Derek laughed and pointed with the rim of his beer at the kid in the yard. "You know what I was thinking? I was thinking how I'd like to be that guy. I remember him sitting on his porch, holding this beautiful woman's hand. My mom had just died, you know, and I kind of hated, I dunno, families. Normal ones." He had to stop because, as serious as he was right then, neither of them could keep a straight face at the idea of the Connors as a normal family. "But I thought it might be alright, being that guy up there."

That was something she liked about Derek Reese, she had to admit. There was no bullshit with him. He wasn't calling "beautiful" as a sly compliment. He wasn't trying to take advantage of the fact that she'd been on the verge of tears since they'd spoken of Kyle. He was just telling her what he remembered.

She took his hand then, for accuracy's sake. "No fate but what we make," she said when he looked at her for an explanation. She wondered when she'd made this fate. Was it twenty years ago, in his time, when the little boy watched the woman lean over and kiss the man? Was it now when she surprised herself by pressing her lips to his so fiercely that she could feel the press of his teeth through his skin?

When they parted, Derek stood and pulled her up by the hand with the same feeling of the inevitable. Sarah saw the boy in yard look away out of the corner of his eye. She wondered if this was something else Derek remembered. Did he remember that the man's hands were already inside the woman's shirt before the back door had a chance to close?

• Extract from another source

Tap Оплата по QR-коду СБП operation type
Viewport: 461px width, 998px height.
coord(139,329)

For an instant, Sarah waxed philosophical, wondering if fate was only made when someone was there to observe it. But then his hands were everywhere but where she wanted them to be and there was too much cotton between them and she turned her mind to more important things.

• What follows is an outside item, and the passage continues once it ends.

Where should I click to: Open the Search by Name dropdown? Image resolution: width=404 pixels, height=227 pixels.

On more than one occasion she'd cut his clothes off with scissors or a razor blade to get at a wound underneath. She'd seen him naked enough times now to know his tattoos, to know the muscles made long and lean by hard use. But that was a kind of hypothetical nakedness, there hadn't been a chance then that he'd touch her, that he'd be inside her.

With the small of her back against the counter top and his hands at her hips she pressed a hand against his chest, stopping him before he could lift her up. She pushed him back so she could get a look at him. It was a mistake, she knew immediately. She could see too much of Kyle in the lovely devastation of scars and ink on his chest. She could feel him in the callused palms and smell him on every inch of Derek's skin.

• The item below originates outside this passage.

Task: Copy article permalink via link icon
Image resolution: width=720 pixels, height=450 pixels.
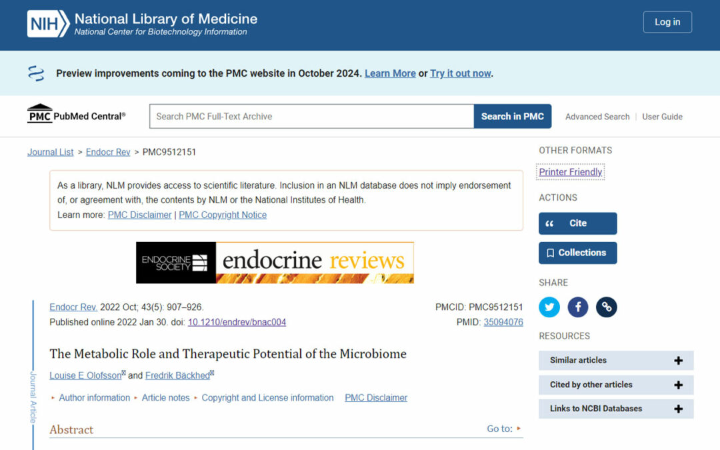Action: 607,307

She looked up to tell him of her mistake, to alter reality from what the boy thought was happening behind the closed door. But then she met his eyes, so very, very unlike Kyle's, and nodded once. He lifted her to the counter top by the hips. He didn't pause like Charley might have, trying to understand her hesitation. When he pulled her legs around his waste and pushed inside her he wasn't reverent like Kyle but he wasn't vicious like so many of the men she'd known since.

It was an itch ignored by people who were used to scratching. See looked him in the eye, even as her back arched and his lips parted on their own accord. It was his name there on the tip of her tongue, though she bit it back and buried it under moans and curses. Later he'd think of what he owed Jesse and she'd think of what she'd tell John but for now she wonders why they waited so long while he wonders how.

An hour later, wearing fresh clothes, Sarah handed Dan some cash and told him she'd take care of the yard work from now on. Derek kicked at a clump of grass, his features set in an attitude of glumness that Sarah didn't think his counterpart was capable of anymore.

She looked at the boy and thought of the brother that must be waiting for him at home. If the bombs fell and the word burned the boys would be changed in the fire, coming out so different from one another and from who they used to be. In a lot of ways, Armageddon was a local phenomenon, worlds ending in every child.

But maybe not this child. Maybe this time they'd make a better world and he'd get to live in it.